● **Task to complete**
What you give back should match the entries below character for character.

----

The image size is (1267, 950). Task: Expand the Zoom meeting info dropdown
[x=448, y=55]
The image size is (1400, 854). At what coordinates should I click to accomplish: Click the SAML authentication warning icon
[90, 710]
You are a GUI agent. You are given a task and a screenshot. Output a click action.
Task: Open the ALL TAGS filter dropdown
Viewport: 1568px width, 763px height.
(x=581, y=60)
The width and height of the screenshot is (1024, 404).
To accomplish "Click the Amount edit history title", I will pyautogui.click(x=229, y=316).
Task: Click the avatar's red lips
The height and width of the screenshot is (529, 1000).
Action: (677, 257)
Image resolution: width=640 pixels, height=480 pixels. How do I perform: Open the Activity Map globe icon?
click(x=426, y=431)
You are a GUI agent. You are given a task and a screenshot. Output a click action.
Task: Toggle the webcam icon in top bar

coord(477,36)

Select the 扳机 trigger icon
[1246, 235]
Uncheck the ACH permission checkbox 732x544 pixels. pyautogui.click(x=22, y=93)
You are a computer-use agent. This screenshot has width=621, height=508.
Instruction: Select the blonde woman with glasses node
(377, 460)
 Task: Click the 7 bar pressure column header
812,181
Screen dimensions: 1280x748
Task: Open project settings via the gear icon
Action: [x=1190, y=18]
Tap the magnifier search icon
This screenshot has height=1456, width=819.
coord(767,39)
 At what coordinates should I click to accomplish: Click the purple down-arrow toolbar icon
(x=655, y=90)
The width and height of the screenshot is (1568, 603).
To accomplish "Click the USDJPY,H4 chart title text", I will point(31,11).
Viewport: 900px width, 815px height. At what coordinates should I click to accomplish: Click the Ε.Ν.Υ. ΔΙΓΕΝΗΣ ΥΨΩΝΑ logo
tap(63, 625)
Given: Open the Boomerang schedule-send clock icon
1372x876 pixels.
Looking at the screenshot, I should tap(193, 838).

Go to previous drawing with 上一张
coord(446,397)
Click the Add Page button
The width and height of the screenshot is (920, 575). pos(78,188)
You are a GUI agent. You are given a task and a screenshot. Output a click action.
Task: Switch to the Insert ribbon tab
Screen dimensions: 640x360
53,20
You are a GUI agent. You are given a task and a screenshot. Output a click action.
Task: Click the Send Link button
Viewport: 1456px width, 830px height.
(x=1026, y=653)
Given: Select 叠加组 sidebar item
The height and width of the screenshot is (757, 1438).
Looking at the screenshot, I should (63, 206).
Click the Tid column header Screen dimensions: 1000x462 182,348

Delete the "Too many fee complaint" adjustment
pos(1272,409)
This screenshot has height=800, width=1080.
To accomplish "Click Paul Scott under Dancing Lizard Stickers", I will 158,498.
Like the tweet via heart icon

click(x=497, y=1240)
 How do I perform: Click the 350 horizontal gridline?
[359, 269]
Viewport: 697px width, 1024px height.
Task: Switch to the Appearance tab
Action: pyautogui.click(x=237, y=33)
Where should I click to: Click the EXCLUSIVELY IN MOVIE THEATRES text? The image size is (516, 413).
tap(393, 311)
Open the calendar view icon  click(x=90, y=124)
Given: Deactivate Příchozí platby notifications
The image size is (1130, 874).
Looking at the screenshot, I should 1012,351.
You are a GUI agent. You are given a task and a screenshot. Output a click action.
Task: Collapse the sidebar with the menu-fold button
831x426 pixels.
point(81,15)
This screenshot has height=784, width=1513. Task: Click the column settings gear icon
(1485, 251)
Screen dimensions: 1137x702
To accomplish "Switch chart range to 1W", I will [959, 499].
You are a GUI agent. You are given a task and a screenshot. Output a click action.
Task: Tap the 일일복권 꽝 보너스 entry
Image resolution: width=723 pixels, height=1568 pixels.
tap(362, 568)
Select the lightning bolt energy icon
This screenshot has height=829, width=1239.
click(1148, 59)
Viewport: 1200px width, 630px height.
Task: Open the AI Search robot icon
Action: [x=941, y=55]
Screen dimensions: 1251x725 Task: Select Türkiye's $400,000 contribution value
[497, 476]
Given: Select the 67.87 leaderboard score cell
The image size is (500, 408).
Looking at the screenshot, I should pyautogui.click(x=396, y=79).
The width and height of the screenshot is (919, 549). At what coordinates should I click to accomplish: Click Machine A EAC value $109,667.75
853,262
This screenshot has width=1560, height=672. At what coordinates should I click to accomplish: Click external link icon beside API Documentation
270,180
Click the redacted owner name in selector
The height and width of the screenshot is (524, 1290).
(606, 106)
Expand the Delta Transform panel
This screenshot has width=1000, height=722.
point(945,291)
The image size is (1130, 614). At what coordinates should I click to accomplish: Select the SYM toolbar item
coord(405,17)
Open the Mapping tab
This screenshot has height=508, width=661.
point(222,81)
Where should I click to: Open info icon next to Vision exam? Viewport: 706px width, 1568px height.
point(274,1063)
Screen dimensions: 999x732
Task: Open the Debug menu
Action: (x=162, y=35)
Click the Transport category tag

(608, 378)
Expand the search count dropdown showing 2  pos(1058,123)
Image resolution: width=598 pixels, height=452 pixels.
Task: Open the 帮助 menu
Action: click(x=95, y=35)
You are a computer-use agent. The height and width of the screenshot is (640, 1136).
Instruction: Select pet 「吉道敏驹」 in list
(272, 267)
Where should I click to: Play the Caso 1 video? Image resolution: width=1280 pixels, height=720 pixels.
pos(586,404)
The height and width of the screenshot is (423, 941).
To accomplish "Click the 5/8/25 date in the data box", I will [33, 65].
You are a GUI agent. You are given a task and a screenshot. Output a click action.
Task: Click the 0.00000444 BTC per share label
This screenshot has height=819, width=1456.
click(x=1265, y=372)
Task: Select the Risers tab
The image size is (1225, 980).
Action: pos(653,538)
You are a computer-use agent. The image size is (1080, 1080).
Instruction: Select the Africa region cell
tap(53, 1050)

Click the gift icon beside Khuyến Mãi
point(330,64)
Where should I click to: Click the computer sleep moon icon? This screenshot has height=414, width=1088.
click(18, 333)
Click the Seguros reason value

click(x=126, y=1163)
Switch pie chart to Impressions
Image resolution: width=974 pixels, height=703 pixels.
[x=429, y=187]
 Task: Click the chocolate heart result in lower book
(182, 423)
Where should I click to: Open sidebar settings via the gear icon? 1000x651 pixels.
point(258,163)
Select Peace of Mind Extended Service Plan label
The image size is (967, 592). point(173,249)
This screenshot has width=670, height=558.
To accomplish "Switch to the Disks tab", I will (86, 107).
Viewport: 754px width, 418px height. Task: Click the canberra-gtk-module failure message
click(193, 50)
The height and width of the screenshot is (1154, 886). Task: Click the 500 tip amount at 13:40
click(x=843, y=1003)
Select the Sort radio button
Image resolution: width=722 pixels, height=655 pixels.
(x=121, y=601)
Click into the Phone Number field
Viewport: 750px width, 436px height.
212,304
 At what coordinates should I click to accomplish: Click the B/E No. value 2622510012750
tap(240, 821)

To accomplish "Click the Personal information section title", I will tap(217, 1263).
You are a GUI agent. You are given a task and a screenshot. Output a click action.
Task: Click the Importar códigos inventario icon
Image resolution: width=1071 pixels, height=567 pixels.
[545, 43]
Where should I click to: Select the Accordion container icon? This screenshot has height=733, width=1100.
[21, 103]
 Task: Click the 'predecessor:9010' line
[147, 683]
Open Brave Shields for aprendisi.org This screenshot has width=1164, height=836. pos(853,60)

----

● **Exercise result**
The image size is (1267, 950). Task: Expand the Zoom meeting info dropdown
[x=448, y=55]
The image size is (1400, 854). At what coordinates should I click to accomplish: Click the SAML authentication warning icon
[90, 710]
You are a GUI agent. You are given a task and a screenshot. Output a click action.
Task: Open the ALL TAGS filter dropdown
Viewport: 1568px width, 763px height.
(x=581, y=60)
The width and height of the screenshot is (1024, 404).
To accomplish "Click the Amount edit history title", I will pyautogui.click(x=229, y=316).
Task: Click the avatar's red lips
The height and width of the screenshot is (529, 1000).
Action: (677, 257)
Image resolution: width=640 pixels, height=480 pixels. How do I perform: Open the Activity Map globe icon?
click(x=426, y=431)
You are a GUI agent. You are given a task and a screenshot. Output a click action.
Task: Toggle the webcam icon in top bar

coord(477,36)

Select the 扳机 trigger icon
[1246, 235]
Uncheck the ACH permission checkbox 732x544 pixels. pyautogui.click(x=22, y=93)
You are a computer-use agent. This screenshot has width=621, height=508.
Instruction: Select the blonde woman with glasses node
(377, 460)
 Task: Click the 7 bar pressure column header
812,181
Screen dimensions: 1280x748
Task: Open project settings via the gear icon
Action: [x=1190, y=18]
Tap the magnifier search icon
This screenshot has height=1456, width=819.
coord(767,39)
 At what coordinates should I click to accomplish: Click the purple down-arrow toolbar icon
(x=655, y=90)
The width and height of the screenshot is (1568, 603).
To accomplish "Click the USDJPY,H4 chart title text", I will point(31,11).
Viewport: 900px width, 815px height. At what coordinates should I click to accomplish: Click the Ε.Ν.Υ. ΔΙΓΕΝΗΣ ΥΨΩΝΑ logo
tap(63, 625)
Given: Open the Boomerang schedule-send clock icon
1372x876 pixels.
Looking at the screenshot, I should tap(193, 838).

Go to previous drawing with 上一张
coord(446,397)
Click the Add Page button
The width and height of the screenshot is (920, 575). pos(78,188)
You are a GUI agent. You are given a task and a screenshot. Output a click action.
Task: Switch to the Insert ribbon tab
Screen dimensions: 640x360
53,20
You are a GUI agent. You are given a task and a screenshot. Output a click action.
Task: Click the Send Link button
Viewport: 1456px width, 830px height.
(x=1026, y=653)
Given: Select 叠加组 sidebar item
The height and width of the screenshot is (757, 1438).
Looking at the screenshot, I should (63, 206).
Click the Tid column header Screen dimensions: 1000x462 182,348

Delete the "Too many fee complaint" adjustment
pos(1272,409)
This screenshot has height=800, width=1080.
To accomplish "Click Paul Scott under Dancing Lizard Stickers", I will 158,498.
Like the tweet via heart icon

click(x=497, y=1240)
 How do I perform: Click the 350 horizontal gridline?
[359, 269]
Viewport: 697px width, 1024px height.
Task: Switch to the Appearance tab
Action: pyautogui.click(x=237, y=33)
Where should I click to: Click the EXCLUSIVELY IN MOVIE THEATRES text? The image size is (516, 413).
tap(393, 311)
Open the calendar view icon  click(x=90, y=124)
Given: Deactivate Příchozí platby notifications
The image size is (1130, 874).
Looking at the screenshot, I should 1012,351.
You are a GUI agent. You are given a task and a screenshot. Output a click action.
Task: Collapse the sidebar with the menu-fold button
831x426 pixels.
point(81,15)
This screenshot has height=784, width=1513. Task: Click the column settings gear icon
(1485, 251)
Screen dimensions: 1137x702
To accomplish "Switch chart range to 1W", I will [959, 499].
You are a GUI agent. You are given a task and a screenshot. Output a click action.
Task: Tap the 일일복권 꽝 보너스 entry
Image resolution: width=723 pixels, height=1568 pixels.
tap(362, 568)
Select the lightning bolt energy icon
This screenshot has height=829, width=1239.
click(1148, 59)
Viewport: 1200px width, 630px height.
Task: Open the AI Search robot icon
Action: [x=941, y=55]
Screen dimensions: 1251x725 Task: Select Türkiye's $400,000 contribution value
[497, 476]
Given: Select the 67.87 leaderboard score cell
The image size is (500, 408).
Looking at the screenshot, I should pyautogui.click(x=396, y=79).
The width and height of the screenshot is (919, 549). At what coordinates should I click to accomplish: Click Machine A EAC value $109,667.75
853,262
This screenshot has width=1560, height=672. At what coordinates should I click to accomplish: Click external link icon beside API Documentation
270,180
Click the redacted owner name in selector
The height and width of the screenshot is (524, 1290).
(606, 106)
Expand the Delta Transform panel
This screenshot has width=1000, height=722.
point(945,291)
The image size is (1130, 614). At what coordinates should I click to accomplish: Select the SYM toolbar item
coord(405,17)
Open the Mapping tab
This screenshot has height=508, width=661.
point(222,81)
Where should I click to: Open info icon next to Vision exam? Viewport: 706px width, 1568px height.
point(274,1063)
Screen dimensions: 999x732
Task: Open the Debug menu
Action: (x=162, y=35)
Click the Transport category tag

(608, 378)
Expand the search count dropdown showing 2  pos(1058,123)
Image resolution: width=598 pixels, height=452 pixels.
Task: Open the 帮助 menu
Action: click(x=95, y=35)
You are a computer-use agent. The height and width of the screenshot is (640, 1136).
Instruction: Select pet 「吉道敏驹」 in list
(272, 267)
Where should I click to: Play the Caso 1 video? Image resolution: width=1280 pixels, height=720 pixels.
pos(586,404)
The height and width of the screenshot is (423, 941).
To accomplish "Click the 5/8/25 date in the data box", I will [33, 65].
You are a GUI agent. You are given a task and a screenshot. Output a click action.
Task: Click the 0.00000444 BTC per share label
This screenshot has height=819, width=1456.
click(x=1265, y=372)
Task: Select the Risers tab
The image size is (1225, 980).
Action: pos(653,538)
You are a computer-use agent. The image size is (1080, 1080).
Instruction: Select the Africa region cell
tap(53, 1050)

Click the gift icon beside Khuyến Mãi
point(330,64)
Where should I click to: Click the computer sleep moon icon? This screenshot has height=414, width=1088.
click(18, 333)
Click the Seguros reason value

click(x=126, y=1163)
Switch pie chart to Impressions
Image resolution: width=974 pixels, height=703 pixels.
[x=429, y=187]
 Task: Click the chocolate heart result in lower book
(182, 423)
Where should I click to: Open sidebar settings via the gear icon? 1000x651 pixels.
point(258,163)
Select Peace of Mind Extended Service Plan label
The image size is (967, 592). point(173,249)
This screenshot has width=670, height=558.
To accomplish "Switch to the Disks tab", I will (86, 107).
Viewport: 754px width, 418px height. Task: Click the canberra-gtk-module failure message
click(193, 50)
The height and width of the screenshot is (1154, 886). Task: Click the 500 tip amount at 13:40
click(x=843, y=1003)
Select the Sort radio button
Image resolution: width=722 pixels, height=655 pixels.
(x=121, y=601)
Click into the Phone Number field
Viewport: 750px width, 436px height.
212,304
 At what coordinates should I click to accomplish: Click the B/E No. value 2622510012750
tap(240, 821)

To accomplish "Click the Personal information section title", I will tap(217, 1263).
You are a GUI agent. You are given a task and a screenshot. Output a click action.
Task: Click the Importar códigos inventario icon
Image resolution: width=1071 pixels, height=567 pixels.
[545, 43]
Where should I click to: Select the Accordion container icon? This screenshot has height=733, width=1100.
[21, 103]
 Task: Click the 'predecessor:9010' line
[147, 683]
Open Brave Shields for aprendisi.org This screenshot has width=1164, height=836. pos(853,60)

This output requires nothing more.